What is needed:
The entries that follow should be duplicated in full, without a single alteration.
================
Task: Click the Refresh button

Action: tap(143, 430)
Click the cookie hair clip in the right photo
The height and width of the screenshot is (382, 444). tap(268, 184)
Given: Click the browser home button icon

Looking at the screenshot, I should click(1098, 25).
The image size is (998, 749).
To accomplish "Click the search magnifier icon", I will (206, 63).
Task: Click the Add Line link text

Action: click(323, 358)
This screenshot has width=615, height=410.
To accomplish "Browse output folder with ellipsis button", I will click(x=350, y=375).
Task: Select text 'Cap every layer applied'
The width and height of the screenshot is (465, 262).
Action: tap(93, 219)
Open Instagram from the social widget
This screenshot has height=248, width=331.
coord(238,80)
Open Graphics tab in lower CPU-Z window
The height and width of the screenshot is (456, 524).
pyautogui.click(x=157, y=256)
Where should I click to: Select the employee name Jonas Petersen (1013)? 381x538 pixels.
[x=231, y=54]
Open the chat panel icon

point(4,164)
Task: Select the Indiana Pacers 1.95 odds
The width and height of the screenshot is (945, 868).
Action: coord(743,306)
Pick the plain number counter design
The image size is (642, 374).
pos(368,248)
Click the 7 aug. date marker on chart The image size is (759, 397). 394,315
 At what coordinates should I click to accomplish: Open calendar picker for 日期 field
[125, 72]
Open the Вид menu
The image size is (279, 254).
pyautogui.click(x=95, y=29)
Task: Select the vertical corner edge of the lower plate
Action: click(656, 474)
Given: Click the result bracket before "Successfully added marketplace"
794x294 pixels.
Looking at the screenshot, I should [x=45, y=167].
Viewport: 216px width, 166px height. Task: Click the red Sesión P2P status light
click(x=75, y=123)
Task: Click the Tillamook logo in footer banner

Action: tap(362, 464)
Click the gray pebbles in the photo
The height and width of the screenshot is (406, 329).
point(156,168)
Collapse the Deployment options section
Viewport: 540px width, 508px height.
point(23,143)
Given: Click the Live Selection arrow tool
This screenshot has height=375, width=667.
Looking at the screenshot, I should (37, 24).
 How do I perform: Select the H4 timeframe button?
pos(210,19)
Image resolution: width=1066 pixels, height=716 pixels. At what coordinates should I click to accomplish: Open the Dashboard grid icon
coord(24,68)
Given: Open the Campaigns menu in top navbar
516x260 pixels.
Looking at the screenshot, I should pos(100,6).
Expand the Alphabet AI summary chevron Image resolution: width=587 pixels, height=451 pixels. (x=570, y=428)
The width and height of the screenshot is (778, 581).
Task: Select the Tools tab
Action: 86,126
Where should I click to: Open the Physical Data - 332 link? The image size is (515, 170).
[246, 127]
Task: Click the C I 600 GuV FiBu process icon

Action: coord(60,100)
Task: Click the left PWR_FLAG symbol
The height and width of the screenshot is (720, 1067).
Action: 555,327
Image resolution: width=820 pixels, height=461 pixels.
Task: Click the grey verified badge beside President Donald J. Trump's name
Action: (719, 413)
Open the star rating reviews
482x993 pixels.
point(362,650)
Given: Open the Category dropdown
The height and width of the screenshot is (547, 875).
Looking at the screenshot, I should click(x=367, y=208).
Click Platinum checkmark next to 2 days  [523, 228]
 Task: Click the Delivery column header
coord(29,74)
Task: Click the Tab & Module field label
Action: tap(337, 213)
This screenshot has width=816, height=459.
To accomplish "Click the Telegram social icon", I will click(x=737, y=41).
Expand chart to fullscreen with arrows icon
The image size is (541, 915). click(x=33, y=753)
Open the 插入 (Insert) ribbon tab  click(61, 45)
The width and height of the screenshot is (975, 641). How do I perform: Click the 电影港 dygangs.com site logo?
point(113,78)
================
Solution:
Task: Click the Refresh button

Action: tap(143, 430)
Click the cookie hair clip in the right photo
The height and width of the screenshot is (382, 444). tap(268, 184)
Given: Click the browser home button icon

Looking at the screenshot, I should click(1098, 25).
The image size is (998, 749).
To accomplish "Click the search magnifier icon", I will (206, 63).
Task: Click the Add Line link text

Action: click(323, 358)
This screenshot has width=615, height=410.
To accomplish "Browse output folder with ellipsis button", I will click(x=350, y=375).
Task: Select text 'Cap every layer applied'
The width and height of the screenshot is (465, 262).
Action: tap(93, 219)
Open Instagram from the social widget
This screenshot has height=248, width=331.
coord(238,80)
Open Graphics tab in lower CPU-Z window
The height and width of the screenshot is (456, 524).
pyautogui.click(x=157, y=256)
Where should I click to: Select the employee name Jonas Petersen (1013)? 381x538 pixels.
[x=231, y=54]
Open the chat panel icon

point(4,164)
Task: Select the Indiana Pacers 1.95 odds
The width and height of the screenshot is (945, 868).
Action: coord(743,306)
Pick the plain number counter design
The image size is (642, 374).
pos(368,248)
Click the 7 aug. date marker on chart The image size is (759, 397). 394,315
 At what coordinates should I click to accomplish: Open calendar picker for 日期 field
[125, 72]
Open the Вид menu
The image size is (279, 254).
pyautogui.click(x=95, y=29)
Task: Select the vertical corner edge of the lower plate
Action: click(656, 474)
Given: Click the result bracket before "Successfully added marketplace"
794x294 pixels.
Looking at the screenshot, I should [x=45, y=167].
Viewport: 216px width, 166px height. Task: Click the red Sesión P2P status light
click(x=75, y=123)
Task: Click the Tillamook logo in footer banner

Action: tap(362, 464)
Click the gray pebbles in the photo
The height and width of the screenshot is (406, 329).
point(156,168)
Collapse the Deployment options section
Viewport: 540px width, 508px height.
point(23,143)
Given: Click the Live Selection arrow tool
This screenshot has height=375, width=667.
Looking at the screenshot, I should (37, 24).
 How do I perform: Select the H4 timeframe button?
pos(210,19)
Image resolution: width=1066 pixels, height=716 pixels. At what coordinates should I click to accomplish: Open the Dashboard grid icon
coord(24,68)
Given: Open the Campaigns menu in top navbar
516x260 pixels.
Looking at the screenshot, I should pos(100,6).
Expand the Alphabet AI summary chevron Image resolution: width=587 pixels, height=451 pixels. (x=570, y=428)
The width and height of the screenshot is (778, 581).
Task: Select the Tools tab
Action: 86,126
Where should I click to: Open the Physical Data - 332 link? The image size is (515, 170).
[246, 127]
Task: Click the C I 600 GuV FiBu process icon

Action: coord(60,100)
Task: Click the left PWR_FLAG symbol
The height and width of the screenshot is (720, 1067).
Action: 555,327
Image resolution: width=820 pixels, height=461 pixels.
Task: Click the grey verified badge beside President Donald J. Trump's name
Action: (719, 413)
Open the star rating reviews
482x993 pixels.
point(362,650)
Given: Open the Category dropdown
The height and width of the screenshot is (547, 875).
Looking at the screenshot, I should click(x=367, y=208).
Click Platinum checkmark next to 2 days  [523, 228]
 Task: Click the Delivery column header
coord(29,74)
Task: Click the Tab & Module field label
Action: tap(337, 213)
This screenshot has width=816, height=459.
To accomplish "Click the Telegram social icon", I will click(x=737, y=41).
Expand chart to fullscreen with arrows icon
The image size is (541, 915). click(x=33, y=753)
Open the 插入 (Insert) ribbon tab  click(61, 45)
The width and height of the screenshot is (975, 641). How do I perform: Click the 电影港 dygangs.com site logo?
point(113,78)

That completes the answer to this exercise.